3,568 posts, read 3,279,432 times
Reputation: 1364
Quote:
Originally Posted by bluebelt1234 View Post
Well said. Government programs don't work. I think there should be a government mandate requiring employers to offer health insurance. There should also be a government mandate requiring companies to offer health insurance to those of us that have preexisting conditions like asthma. Just how is the government going to pay for this anyway? Us Gen Yers are already stuck paying for the stimulus bill, bailouts, Obama budget, and now universal health care.
I agree that government programs don't work, or they don't work very well. Massachusetts recently adopted a universal coverage law--with mandates and penalties. Three years into it the system is already broke.

However, why should employers provide health insurance to their empolyees? They don't provide automobile insurance or homeowners or renters' insurance. Why medical insurance?

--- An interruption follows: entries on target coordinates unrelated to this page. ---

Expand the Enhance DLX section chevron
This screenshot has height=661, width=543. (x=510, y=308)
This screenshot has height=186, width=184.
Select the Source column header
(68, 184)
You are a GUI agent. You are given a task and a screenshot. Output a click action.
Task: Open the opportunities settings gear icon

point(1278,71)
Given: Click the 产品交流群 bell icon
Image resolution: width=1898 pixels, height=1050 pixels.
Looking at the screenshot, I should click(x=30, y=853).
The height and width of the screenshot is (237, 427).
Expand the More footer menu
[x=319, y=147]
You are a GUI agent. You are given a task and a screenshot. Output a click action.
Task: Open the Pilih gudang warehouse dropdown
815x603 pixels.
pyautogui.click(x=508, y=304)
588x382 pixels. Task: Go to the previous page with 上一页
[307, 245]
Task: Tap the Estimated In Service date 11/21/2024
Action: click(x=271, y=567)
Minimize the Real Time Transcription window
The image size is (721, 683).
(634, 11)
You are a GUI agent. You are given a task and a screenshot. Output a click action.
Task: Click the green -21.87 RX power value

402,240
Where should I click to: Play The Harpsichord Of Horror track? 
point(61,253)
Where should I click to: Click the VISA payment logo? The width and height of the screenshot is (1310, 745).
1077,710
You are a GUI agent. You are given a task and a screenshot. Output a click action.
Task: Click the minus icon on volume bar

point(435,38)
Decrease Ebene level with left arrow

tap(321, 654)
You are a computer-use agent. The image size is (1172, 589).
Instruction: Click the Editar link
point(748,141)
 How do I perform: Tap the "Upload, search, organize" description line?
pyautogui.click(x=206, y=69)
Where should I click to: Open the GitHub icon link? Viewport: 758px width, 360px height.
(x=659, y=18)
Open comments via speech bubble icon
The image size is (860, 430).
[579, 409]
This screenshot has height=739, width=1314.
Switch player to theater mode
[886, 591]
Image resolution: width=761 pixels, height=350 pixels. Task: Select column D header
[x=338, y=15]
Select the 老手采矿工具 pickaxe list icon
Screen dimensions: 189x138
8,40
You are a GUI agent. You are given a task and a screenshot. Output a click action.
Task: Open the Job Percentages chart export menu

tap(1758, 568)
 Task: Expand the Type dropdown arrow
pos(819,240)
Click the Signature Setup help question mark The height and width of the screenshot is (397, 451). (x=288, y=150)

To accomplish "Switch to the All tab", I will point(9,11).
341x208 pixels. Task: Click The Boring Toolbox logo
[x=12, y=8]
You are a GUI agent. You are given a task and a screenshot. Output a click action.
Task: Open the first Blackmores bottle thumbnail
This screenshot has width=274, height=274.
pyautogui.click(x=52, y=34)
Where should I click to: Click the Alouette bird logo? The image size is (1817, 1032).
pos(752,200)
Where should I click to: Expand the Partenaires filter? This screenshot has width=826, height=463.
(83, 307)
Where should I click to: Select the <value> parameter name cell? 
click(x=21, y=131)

The practice of providing health insurance through the work place is a rather recent phenomenom. It arose after WWII when there was national wage and price controls. Employers got around those controls on wages by offering employees health insurance as a way to attract talent. There is nothing sacrosanct about the practice.

I think health insurance should be de-coupled from employment and be treated just like car insurance. Your premiums would be based on your record of usage and actuarial realities. The result would be the opposite of what happens with car insurance where younger drivers pay higher premiums. Young healthy people would pay lower premiums because they don't need treatment as much as older people. On the other hand the older people would pay higher premiums because they do account for heavier usage. How would they pay for those premiums? Health savings accounts. Young people would be encouraged (through tax incentives) to put money into health savings accounts that would earn interest and which they could access tax free as they aged to pay their premiums.

Like car insurance, some people can't pay the premiums because they are high risk. Here in Maine we have a high risk pool that car insurers can't refuse to insure as a cost of doing business in the state. I believe the state may subsidize part of the premium for those in the pool. We could do the same for low income people and those with costly pre-existing conditions.

In other words there are ways to solve our health insurance problems without surrendering control of one-sixth of the U.S. economy to the government to be run by boobs like Barney Frank and Chris Dodd.